Some of the world’s richest people were on board, including real estate magnate John Jacob Astor IV, great-grandson of John Jacob Astor, founder of the Waldorf Astoria Hotel.

Built by Belfast-based shipbuilders Harland and Wolff between 1909 and 1912, RMS Titanic was the largest afloat ship of her time.

Built by Belfast-based shipbuilders Harland and Wolff between 1909 and 1912, RMS Titanic was the largest afloat ship of her time.

Millionaire Benjamin Guggenheim, heir to his family’s mining business, also perished, as did Isidor Straus, the German-born co-owner of Macy’s department store.

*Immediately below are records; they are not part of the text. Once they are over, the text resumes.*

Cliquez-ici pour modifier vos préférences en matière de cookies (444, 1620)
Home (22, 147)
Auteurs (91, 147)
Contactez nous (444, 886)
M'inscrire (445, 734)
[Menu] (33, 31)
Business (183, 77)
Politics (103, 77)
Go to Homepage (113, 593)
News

The ship was the largest afloat at the time and was designed in such a way that it was supposed to be ‘unsinkable’.

There was an onboard gym, libraries, a swimming pool, and several first-class restaurants and luxury cabins.

There were not enough lifeboats on board for all passengers due to outdated maritime safety regulations.

After leaving Southampton on April 10, 1912, the Titanic called at Cherbourg in France and Queenstown in Ireland before heading to New York.

On April 14, 1912, four days into the voyage, she struck an iceberg at 11:40 p.m. ship’s time.

James Moody was on the night shift when the collision happened and took the caretaker’s call, asking “What do you see?” The man replied, “Iceberg, straight ahead.”

At 2:20 a.m., with hundreds of people still on board, the ship plunged beneath the waves, taking many people with it, including Moody.

Despite repeated distress calls and flares launched from the decks, the first rescue ship, RMS Carpathia, arrived nearly two hours later, pulling more than 700 people from the water.

It was not until 1985 that the wreckage of the ship was discovered in two pieces on the ocean floor.